Wesley Clifton: Millsboro farmer fondly remembers days past

Raising chickens is a way of life for the Clifton family
March 3, 2015

A 9-to-5 office job was never in the cards for William “Wesley” Clifton.

The 68-year-old Millsboro poultry farmer says he couldn't imagine a life without farming.

“The poultry business is something I've always been around,” he said as he reflected on decades of producing food for the community.

Poultry farming runs in the Clifton family. Wesley was born above a chicken house in Dagsboro, in a time when living quarters were connected to where the chickens lived and ate. At that time, Wesley said, chicken houses had a feed room in the middle, with living quarters built above.

They weren't anything like today's chicken houses.

“Since I was a little kid, the industry has changed quite a bit,” he said, with a bit of southern twang in his voice. He sounds like a man born to be a farmer. “There was quite a bit more work back then,” he said. As a boy, Wesley would begin his mornings at 5 a.m., making sure coal heaters for his family and the chickens were working.

Wesley knew from an early age that he had a very important responsibility – a grueling job that needed attention early in the morning, and as soon as he got home from school each day. The young farmer-in-the-making used corn cobs to get the fire started. “You better be serious or you were constantly rebuilding the fire,” he said. “Now you just flip a switch.”
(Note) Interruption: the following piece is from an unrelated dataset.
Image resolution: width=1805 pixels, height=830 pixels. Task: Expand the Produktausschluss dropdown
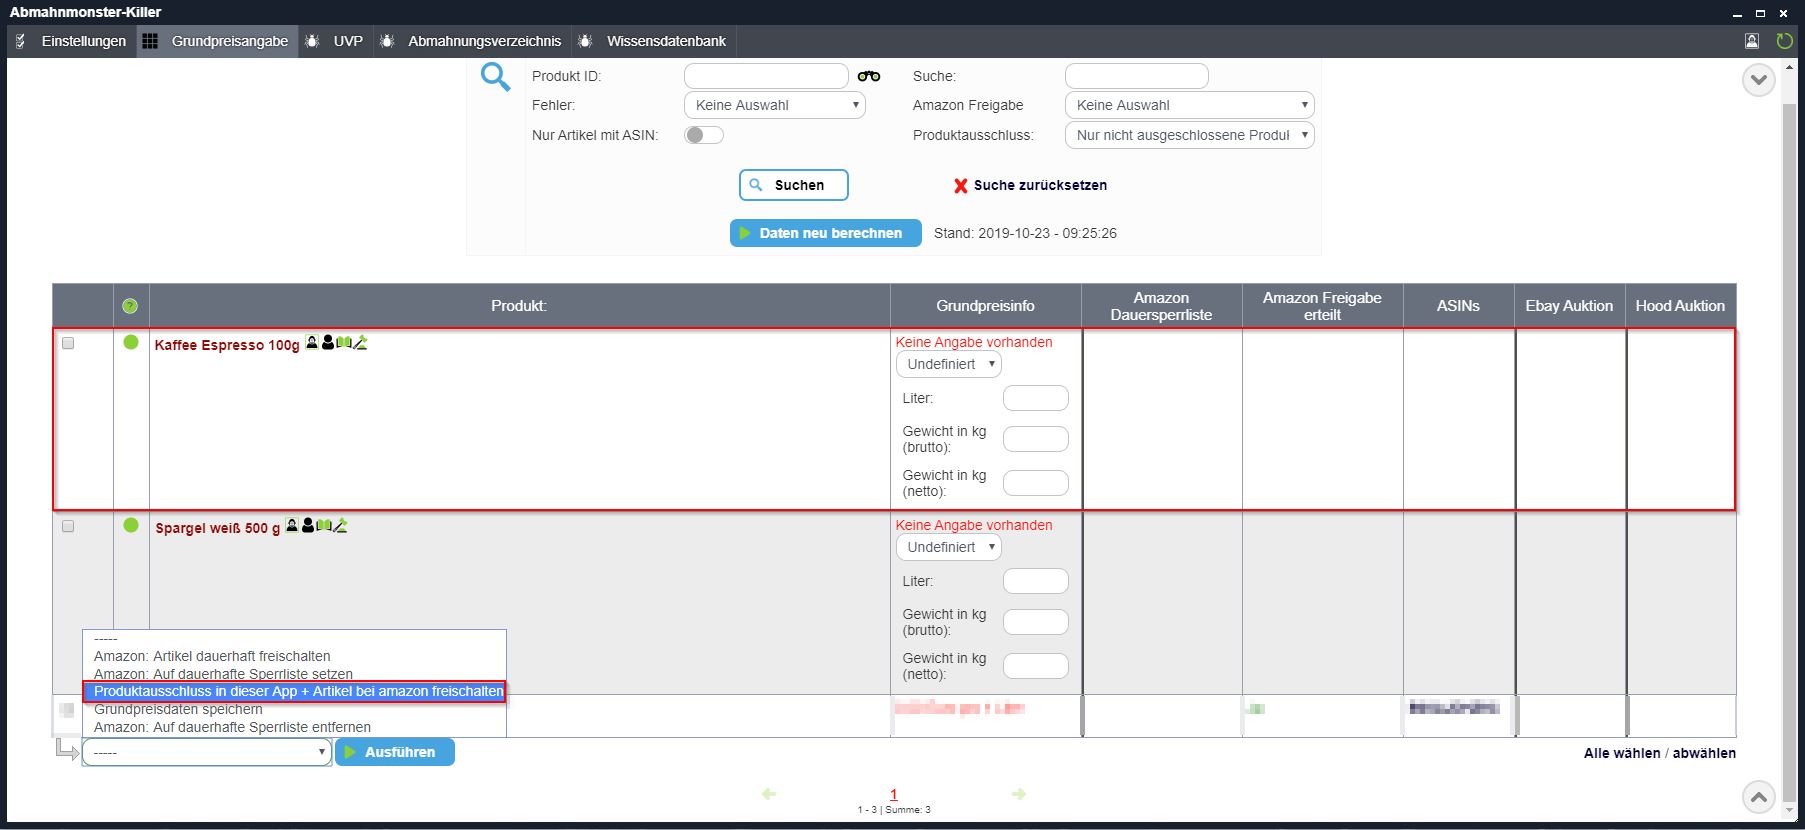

After school, he'd go right back to work alongside his mother, finishing their work by 7 or 8 p.m. Then he'd wash up, maybe do some homework, and rest for the day ahead.

“They'd let me do anything I'd want to do, anything that I was big enough to do,” he said.

Once a week, the family would go into town to the grocery store. He remembers the bread man and the milk man would swing by the house, long before big box stores.

It was a simple life, full of hard work. With his sweet smile and rough hands, Wesley says he wouldn't be the man he is today if he had lived his life any differently.

“It didn't ever cross my mind that I'd still be in the chicken business at my age,” he said. “I envisioned that 9-to-5 job, but I just never got away from those 16-hour days. I really enjoy what I do.”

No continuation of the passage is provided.